Thank you all for your validation and support. I ended up waiting a few hours and then wrote a very short email back re-iterating my boundaries and not engaging in the guilt trip. I once again mentioned that the travel dates are not realistic, my work is my responsibility and is important and I even provided alternatives that would be realistic.

I ended the e-mail with something to the effect of: I am available on Skype every saturday morning to chat and catch up. I hope that next week we communicate without interruptions and raised voices, otherwise I will be signing off.

The e-mail I got back was everything I expected, unfortunately.

My brother said that he, too, is very busy with work but that family takes precedence.

I got told that communicating with family is not like some work meeting that needs to be scheduled rigidly.

They invalidated most of what i said and they hate my boundaries... . and I am not surprised at all.

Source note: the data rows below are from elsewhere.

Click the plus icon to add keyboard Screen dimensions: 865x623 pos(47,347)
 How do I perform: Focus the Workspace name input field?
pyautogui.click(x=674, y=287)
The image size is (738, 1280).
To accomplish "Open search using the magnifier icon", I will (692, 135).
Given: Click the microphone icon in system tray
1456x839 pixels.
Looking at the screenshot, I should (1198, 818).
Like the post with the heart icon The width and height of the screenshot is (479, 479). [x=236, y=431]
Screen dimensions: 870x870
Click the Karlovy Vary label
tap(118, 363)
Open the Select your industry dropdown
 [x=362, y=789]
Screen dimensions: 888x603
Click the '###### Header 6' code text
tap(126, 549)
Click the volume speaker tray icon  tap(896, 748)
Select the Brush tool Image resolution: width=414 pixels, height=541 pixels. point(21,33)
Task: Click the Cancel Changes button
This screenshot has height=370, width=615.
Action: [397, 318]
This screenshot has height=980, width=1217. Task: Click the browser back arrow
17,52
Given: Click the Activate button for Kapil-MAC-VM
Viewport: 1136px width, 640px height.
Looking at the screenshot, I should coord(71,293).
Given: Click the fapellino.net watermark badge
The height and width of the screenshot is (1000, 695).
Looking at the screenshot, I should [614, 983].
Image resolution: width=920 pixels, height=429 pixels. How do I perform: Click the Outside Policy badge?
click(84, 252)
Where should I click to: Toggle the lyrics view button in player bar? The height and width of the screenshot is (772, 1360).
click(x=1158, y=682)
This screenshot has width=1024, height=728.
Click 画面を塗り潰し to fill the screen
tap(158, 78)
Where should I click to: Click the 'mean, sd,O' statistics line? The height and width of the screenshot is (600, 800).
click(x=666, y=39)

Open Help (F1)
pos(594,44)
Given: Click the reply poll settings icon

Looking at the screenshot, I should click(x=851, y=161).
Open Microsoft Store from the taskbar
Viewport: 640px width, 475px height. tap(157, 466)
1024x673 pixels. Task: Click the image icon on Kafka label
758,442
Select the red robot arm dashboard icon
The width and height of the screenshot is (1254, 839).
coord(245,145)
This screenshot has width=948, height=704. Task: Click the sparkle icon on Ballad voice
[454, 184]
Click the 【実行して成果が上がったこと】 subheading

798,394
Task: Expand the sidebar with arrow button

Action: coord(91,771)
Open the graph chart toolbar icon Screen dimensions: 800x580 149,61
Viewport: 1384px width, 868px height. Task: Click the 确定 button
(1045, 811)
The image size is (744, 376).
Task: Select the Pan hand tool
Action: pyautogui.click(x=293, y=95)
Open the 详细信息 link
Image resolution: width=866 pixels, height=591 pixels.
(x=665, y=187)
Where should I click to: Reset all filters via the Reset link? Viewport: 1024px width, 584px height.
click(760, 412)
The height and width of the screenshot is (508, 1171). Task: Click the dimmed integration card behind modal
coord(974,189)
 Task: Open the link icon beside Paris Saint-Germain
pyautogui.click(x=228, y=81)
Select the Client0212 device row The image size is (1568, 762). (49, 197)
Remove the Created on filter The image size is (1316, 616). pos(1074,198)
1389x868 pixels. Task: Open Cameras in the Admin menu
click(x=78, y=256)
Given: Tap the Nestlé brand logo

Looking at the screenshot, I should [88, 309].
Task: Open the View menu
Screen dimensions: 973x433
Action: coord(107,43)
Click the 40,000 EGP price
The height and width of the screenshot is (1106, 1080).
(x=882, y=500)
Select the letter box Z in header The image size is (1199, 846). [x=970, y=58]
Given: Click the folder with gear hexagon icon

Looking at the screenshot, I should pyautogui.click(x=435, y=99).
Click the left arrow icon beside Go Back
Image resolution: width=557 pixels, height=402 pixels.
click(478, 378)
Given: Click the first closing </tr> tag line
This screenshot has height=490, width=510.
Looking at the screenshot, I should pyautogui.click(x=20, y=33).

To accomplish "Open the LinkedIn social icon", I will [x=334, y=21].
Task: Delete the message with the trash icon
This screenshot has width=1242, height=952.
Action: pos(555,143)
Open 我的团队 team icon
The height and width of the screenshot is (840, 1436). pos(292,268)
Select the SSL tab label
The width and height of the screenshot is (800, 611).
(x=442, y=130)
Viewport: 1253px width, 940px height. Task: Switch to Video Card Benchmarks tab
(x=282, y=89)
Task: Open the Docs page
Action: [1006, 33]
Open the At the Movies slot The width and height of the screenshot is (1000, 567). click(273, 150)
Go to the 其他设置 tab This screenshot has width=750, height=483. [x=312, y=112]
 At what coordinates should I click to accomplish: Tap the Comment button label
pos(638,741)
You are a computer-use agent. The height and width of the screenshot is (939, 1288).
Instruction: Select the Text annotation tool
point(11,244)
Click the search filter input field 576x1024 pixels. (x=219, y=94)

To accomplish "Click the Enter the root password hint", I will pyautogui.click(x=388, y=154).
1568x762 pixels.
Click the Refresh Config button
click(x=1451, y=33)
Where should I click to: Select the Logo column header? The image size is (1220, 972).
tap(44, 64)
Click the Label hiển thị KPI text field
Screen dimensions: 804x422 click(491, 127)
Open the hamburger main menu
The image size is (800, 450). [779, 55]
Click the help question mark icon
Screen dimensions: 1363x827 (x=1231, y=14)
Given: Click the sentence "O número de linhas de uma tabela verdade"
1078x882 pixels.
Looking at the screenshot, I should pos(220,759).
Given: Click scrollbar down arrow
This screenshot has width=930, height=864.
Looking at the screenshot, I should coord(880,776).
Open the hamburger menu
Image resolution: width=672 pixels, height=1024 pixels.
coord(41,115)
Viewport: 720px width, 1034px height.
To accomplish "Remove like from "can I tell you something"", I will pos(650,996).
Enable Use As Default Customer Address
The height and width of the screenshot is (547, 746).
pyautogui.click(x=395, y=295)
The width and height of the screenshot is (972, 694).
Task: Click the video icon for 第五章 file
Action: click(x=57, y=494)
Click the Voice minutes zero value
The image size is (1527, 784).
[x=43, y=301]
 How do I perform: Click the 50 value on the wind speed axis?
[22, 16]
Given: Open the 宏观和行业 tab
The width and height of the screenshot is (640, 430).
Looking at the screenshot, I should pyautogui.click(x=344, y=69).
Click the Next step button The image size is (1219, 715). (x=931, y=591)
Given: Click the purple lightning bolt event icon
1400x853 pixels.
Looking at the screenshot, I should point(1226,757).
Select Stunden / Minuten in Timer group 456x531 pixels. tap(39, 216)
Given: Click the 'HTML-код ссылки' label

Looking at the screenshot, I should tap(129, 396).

GeekyGirl- there is no big family event happening in September. Only that my mother is putting together an event for the non-profit that she leads. I do speaking engagements now and then on leadership and she invited me to speak at this event (she did not even consult me on if the september date would work with my schedule... . figures). I very much do want to attend the event because I enjoy speaking... . but if larger things, like my actual income-generating job, take precedence and it is difficult logistically, there is not much I can do.

I hear you that my brother is incredibly enmeshed. THere seem to be layers of boundaries that need to be laid out at this point.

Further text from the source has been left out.